Scientists in the field have long considered this technology essential to making lab-grown beef affordable and scalable.

By Shula Rosen

Israeli researchers say they have reached a milestone that could dramatically shift how cultured beef is produced, reporting that they succeeded in getting cow cells to renew themselves indefinitely without using genetic engineering.

The announcement, made by Hebrew University and the food-tech firm Believer Meats, describes a development that scientists in the field have long considered essential to making lab-grown beef affordable and scalable.

The findings, published in Nature Food, detail a lengthy experiment in which bovine cells from Holstein and Simmental cattle were cultured for more than 500 days.

The team, led by Prof. Yaakov Nahmias, said the cells slowed down after several months and began to show typical signs of aging. But after roughly 240 generations, a small group of cells unexpectedly began dividing normally again, maintaining consistent growth without turning cancerous.

Molecular tests linked this shift to the non-Gnatural activation of two enzymes—telomerase and PGC1α—that appear to help the cells repair worn-down structures and regain stable function.

The study notes that similar effects had been observed in chicken cells previously, but attempts to reproduce this process in cattle have traditionally required altering genes such as TP53 or TERT. “Spontaneously immortalized cell lines provide an essential, non-transformed resource for cultivated meat production,” the scientific summary explains.

Dr. Elliot Swartz of the Good Food Institute told Ynet the work provides a potential “roadmap” for establishing long-lasting, non-GMO cell lines across multiple species used in food production.

The implications could be significant for companies trying to clear regulatory barriers.

Many agencies insist that cultured meat originate from non-engineered cells, a requirement that has added years of delay to beef-based products, especially in Europe.
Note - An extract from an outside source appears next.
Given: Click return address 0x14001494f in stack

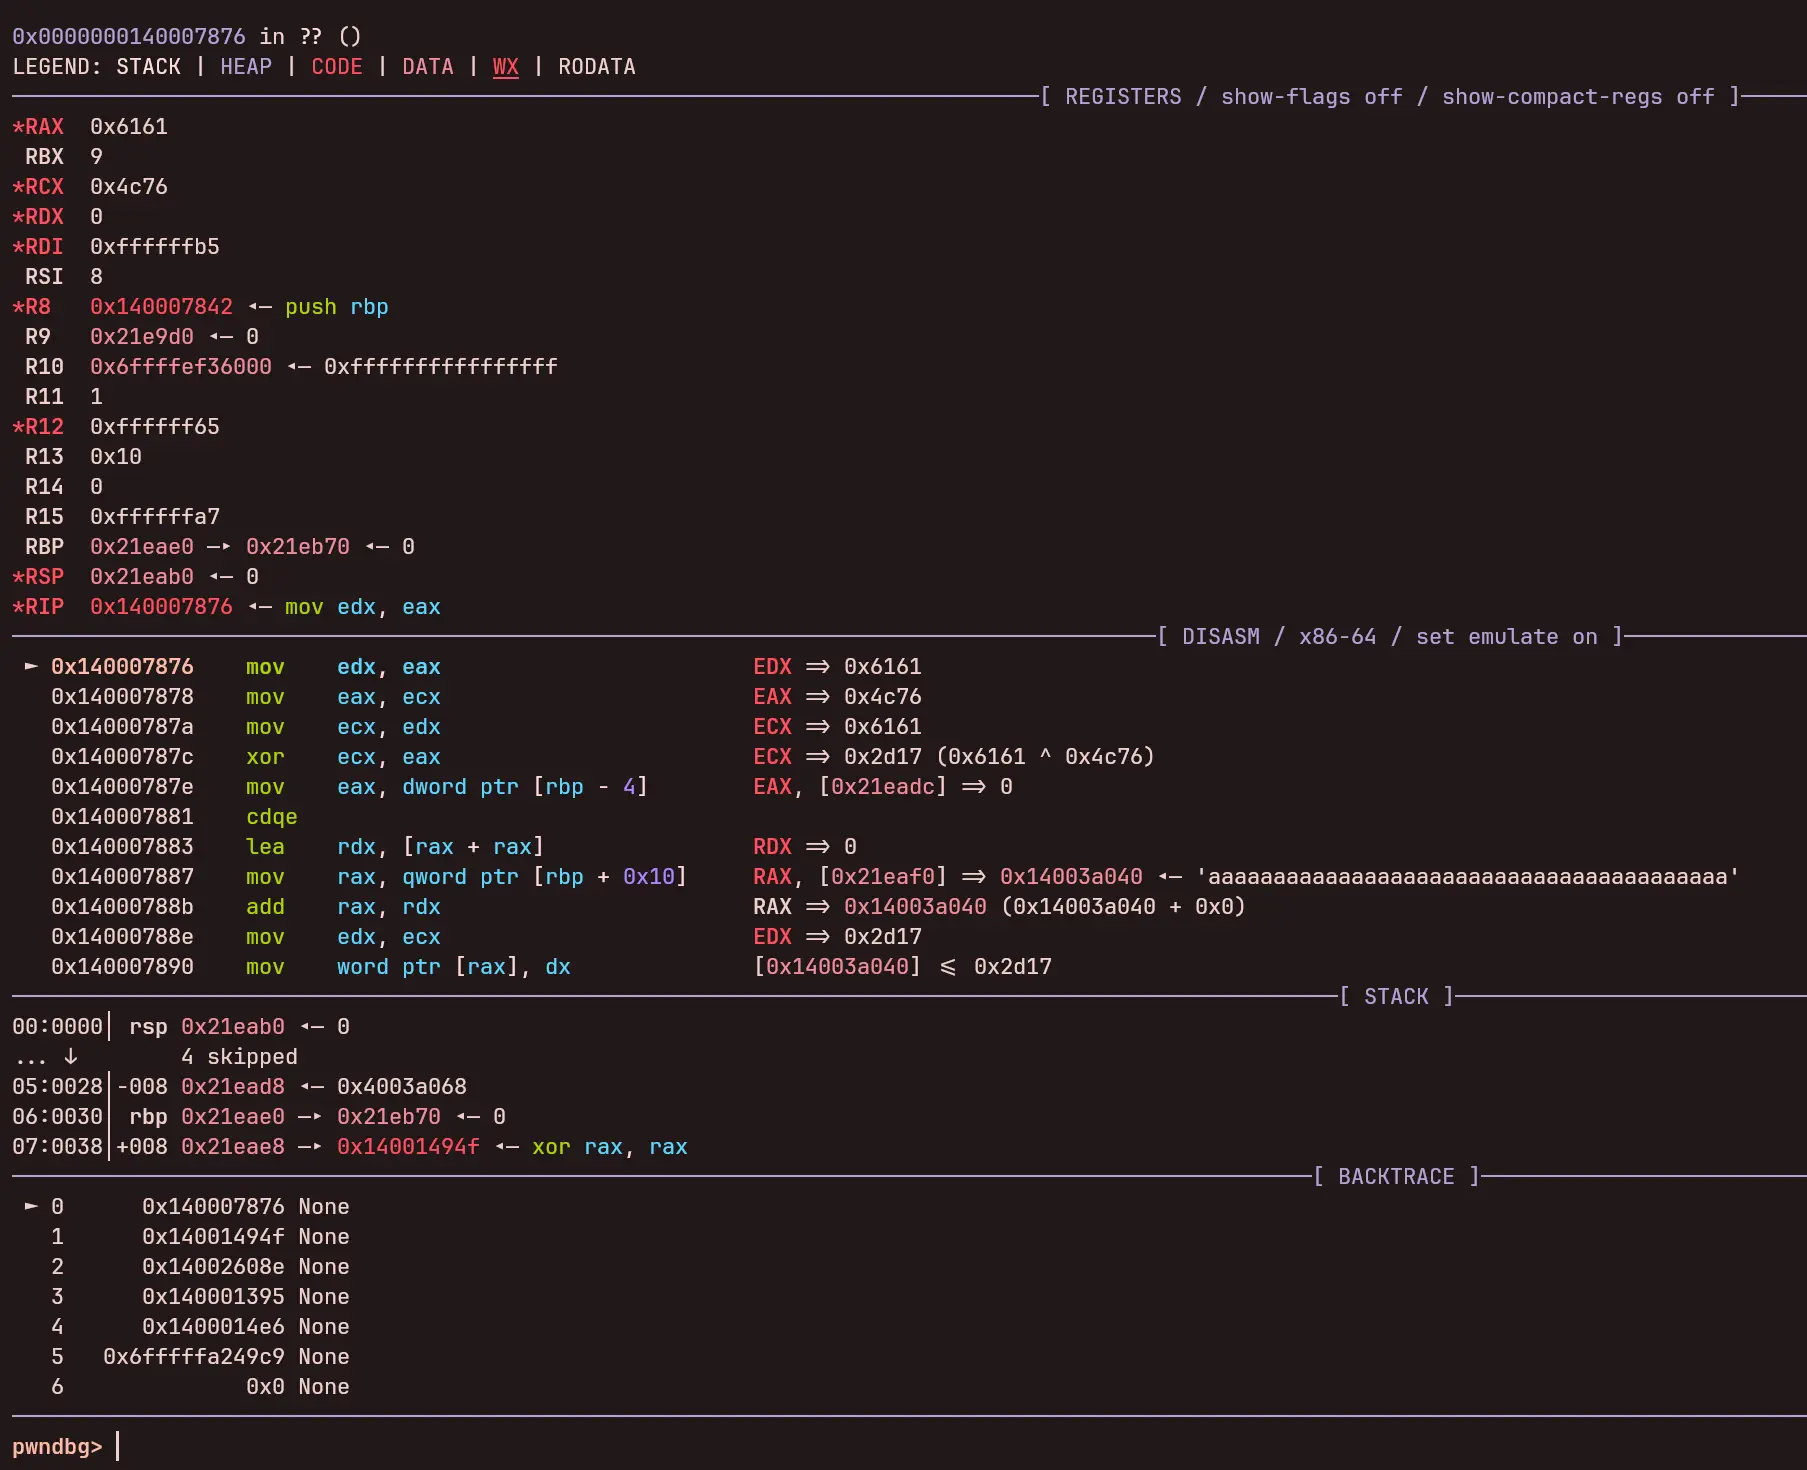Looking at the screenshot, I should click(408, 1147).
Stable cell lines also reduce the need to repeatedly source material from live animals, a key factor in lowering production costs.

The breakthrough comes as governments view cultivated meat as part of broader food security strategies. Israel has already approved the commercial sale of cultivated beef from Aleph Farms, while China and other countries have invested in alternative protein technologies. Researchers say that if these cell lines can support large-scale manufacturing, cultured beef may eventually become a routine product rather than a niche experiment.